AIM OF THE TASK ->
Copy the entries from the start through the line that contains "at that location.", swapping "screenshot" for "image" and changing nothing else, and leave the pictures out.

### PROVIDED MATERIAL ###

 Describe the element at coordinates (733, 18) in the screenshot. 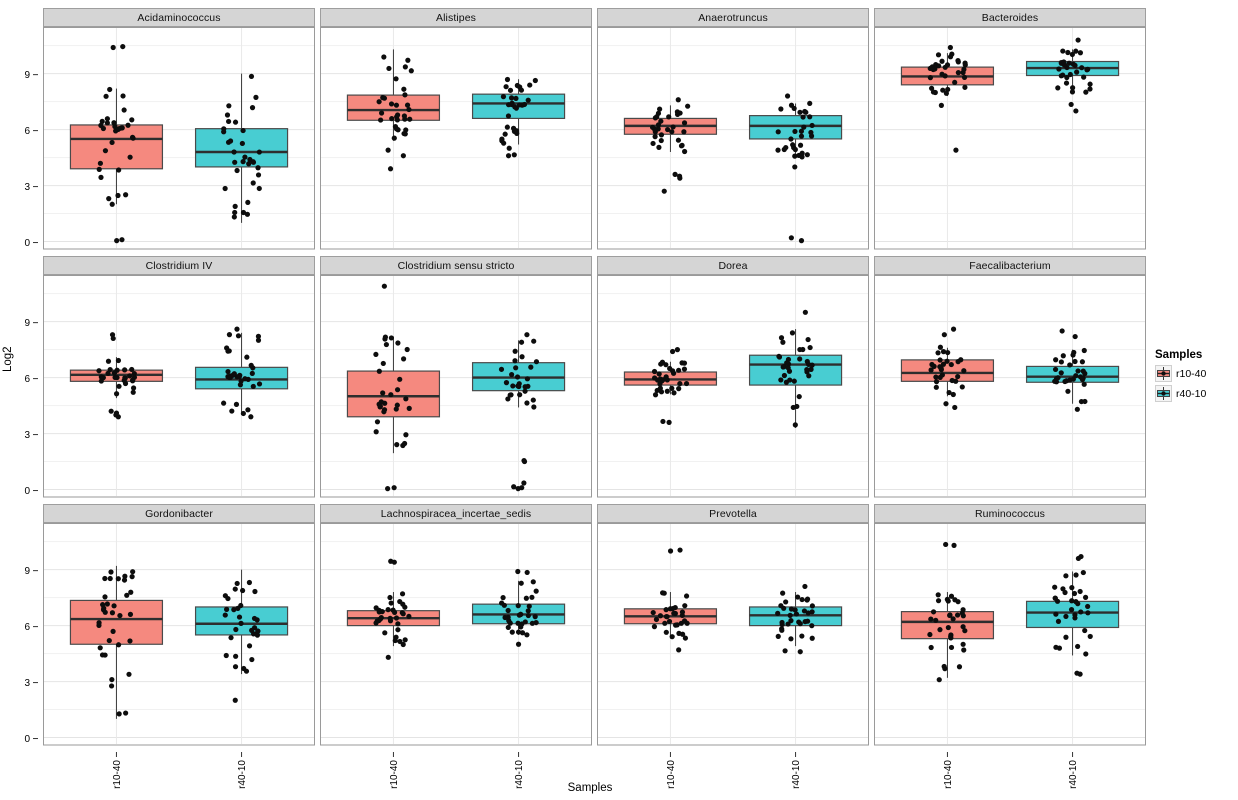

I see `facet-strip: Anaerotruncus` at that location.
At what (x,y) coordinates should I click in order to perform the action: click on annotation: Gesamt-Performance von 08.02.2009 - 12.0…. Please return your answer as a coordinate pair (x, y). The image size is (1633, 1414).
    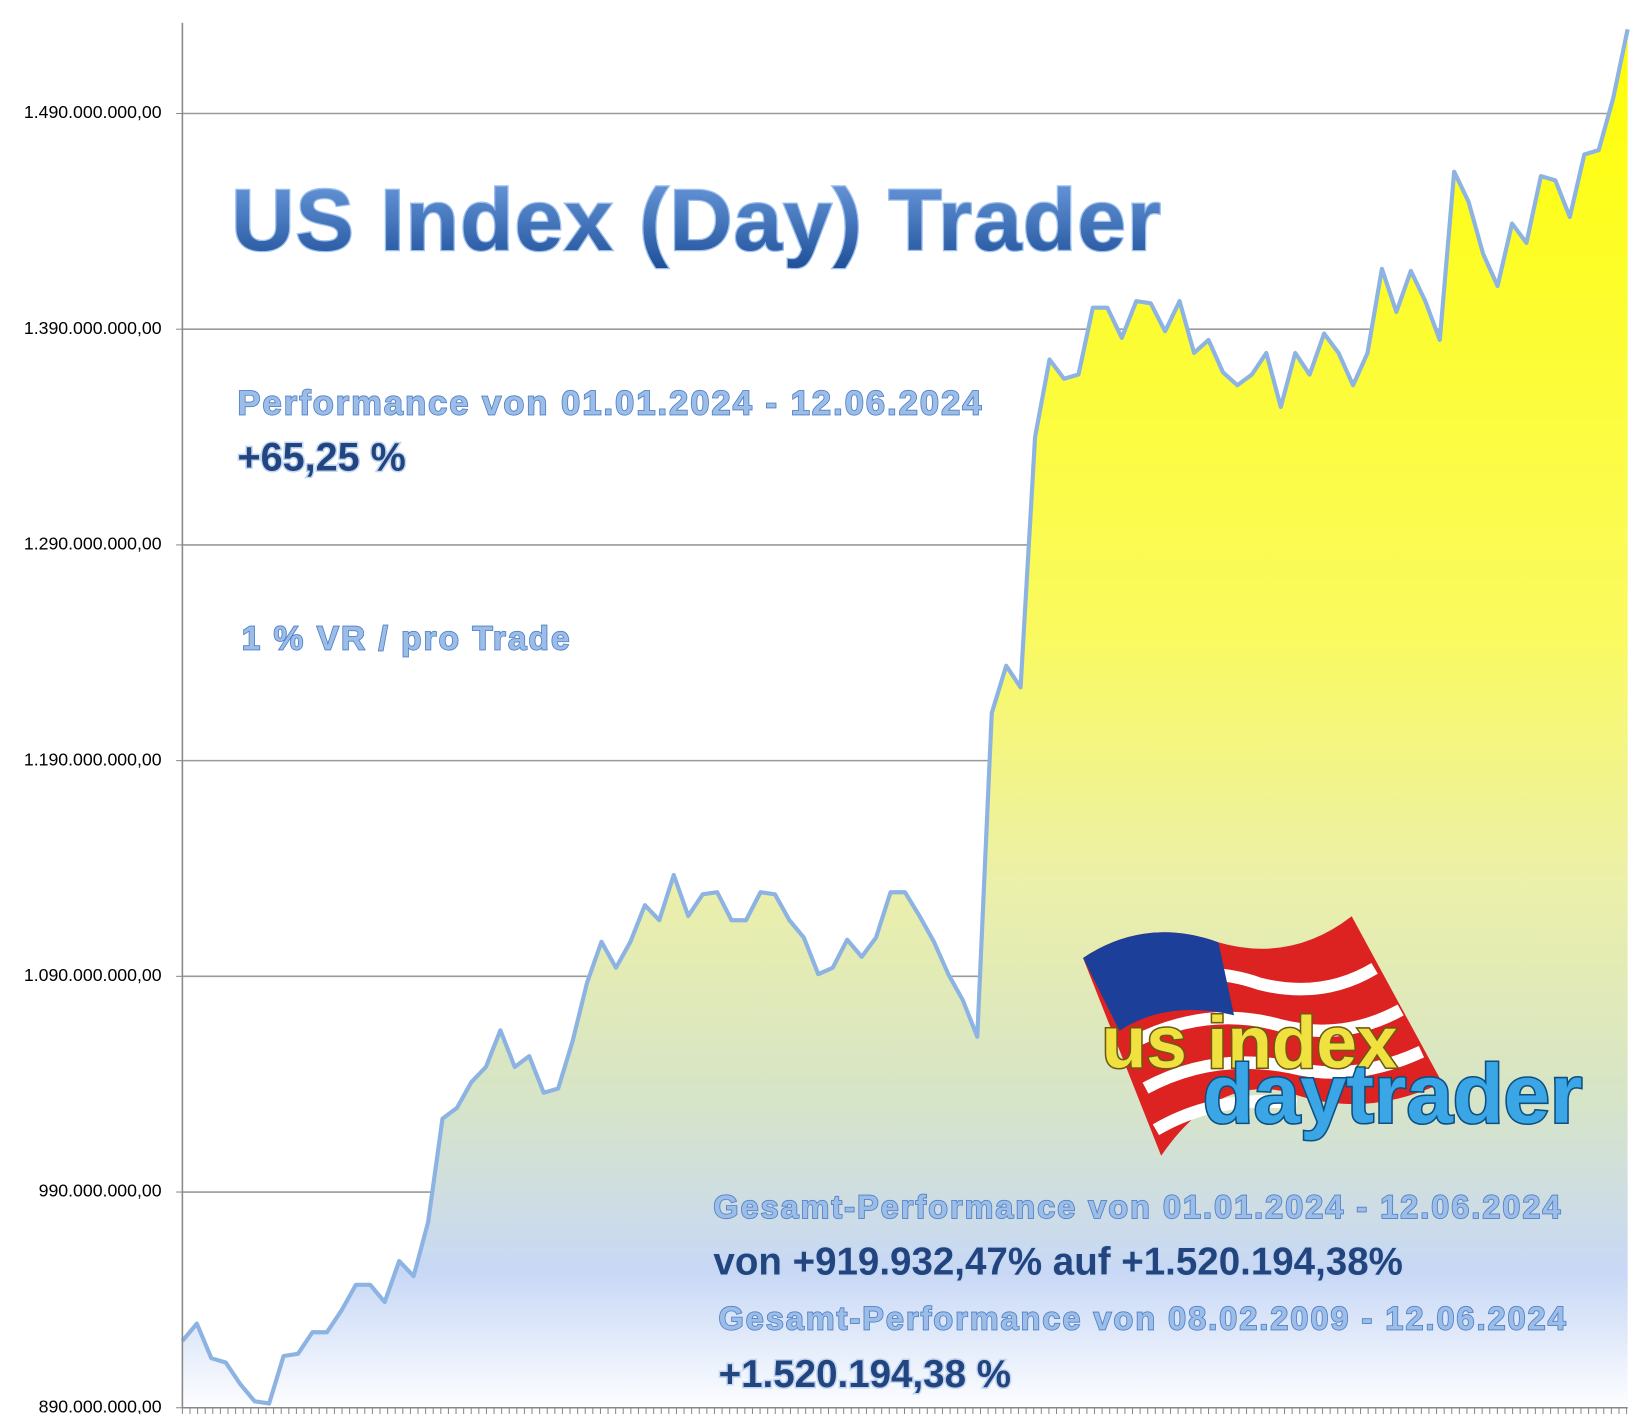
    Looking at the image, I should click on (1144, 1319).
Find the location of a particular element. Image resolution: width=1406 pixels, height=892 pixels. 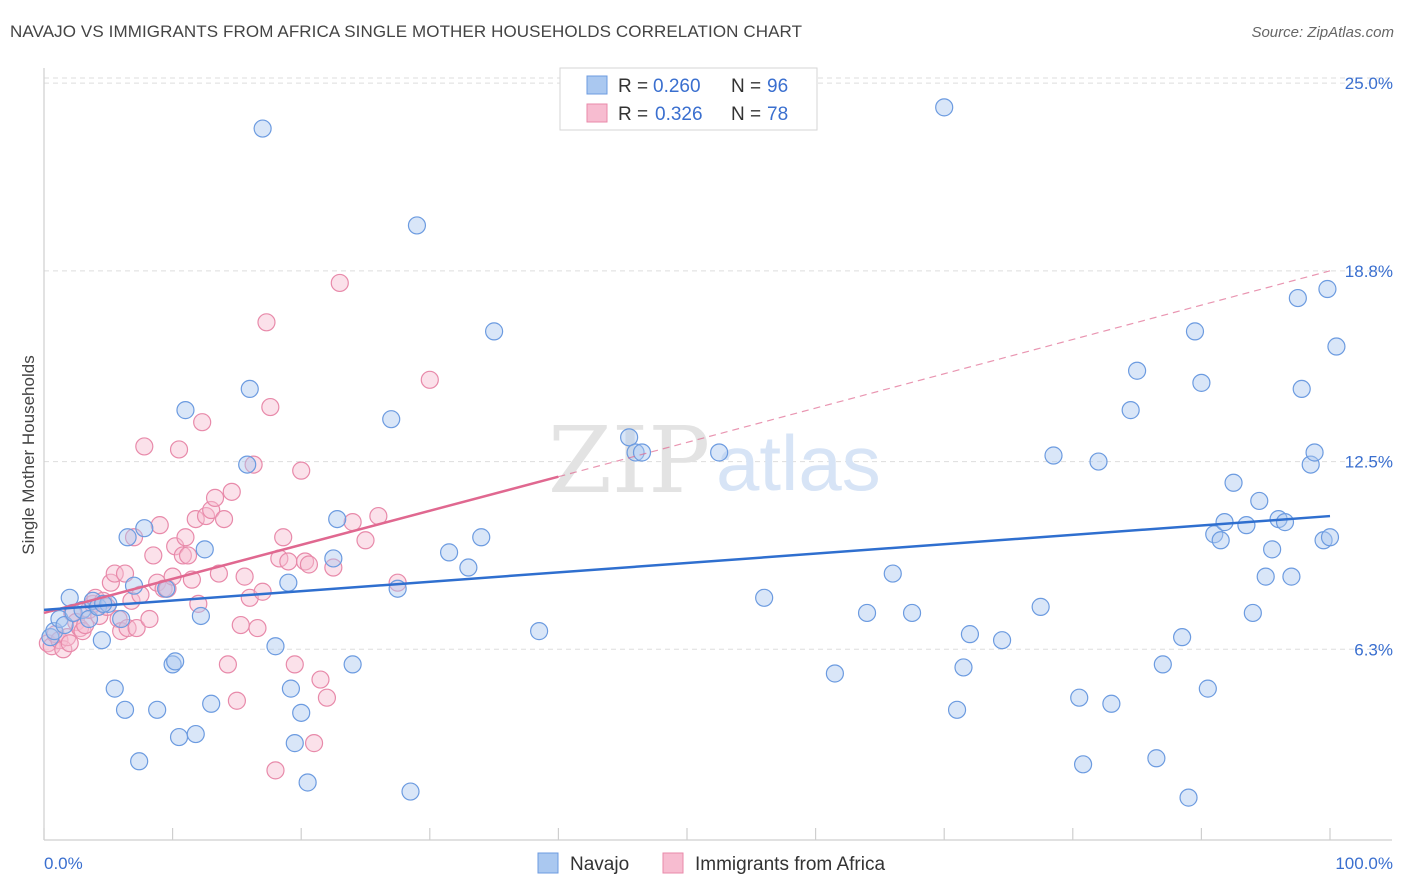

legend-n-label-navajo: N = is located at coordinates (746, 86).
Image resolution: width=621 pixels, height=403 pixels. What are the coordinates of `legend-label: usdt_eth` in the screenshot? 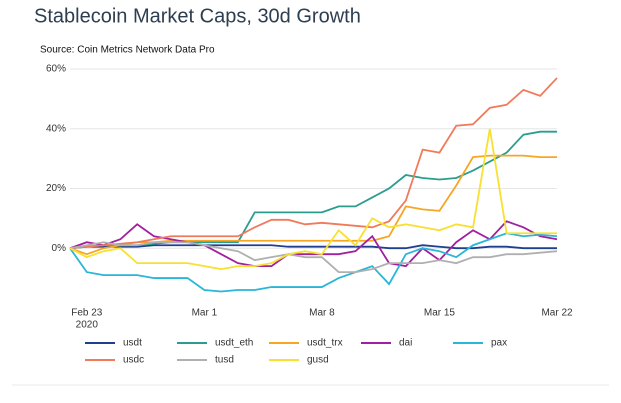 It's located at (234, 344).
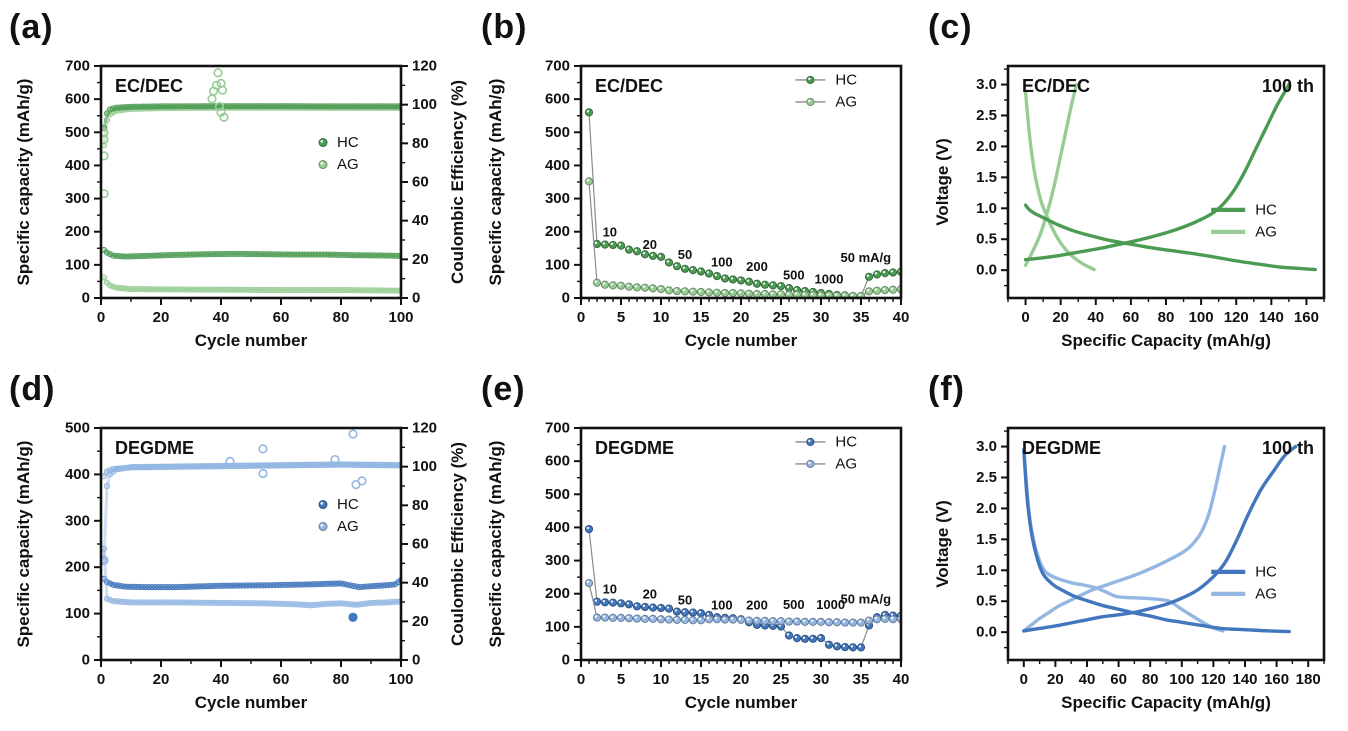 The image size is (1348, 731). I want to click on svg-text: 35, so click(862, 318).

###

SOLUTION FOR THIS TASK ->
 Describe the element at coordinates (733, 18) in the image. 

I see `facet-strip: Anaerotruncus` at that location.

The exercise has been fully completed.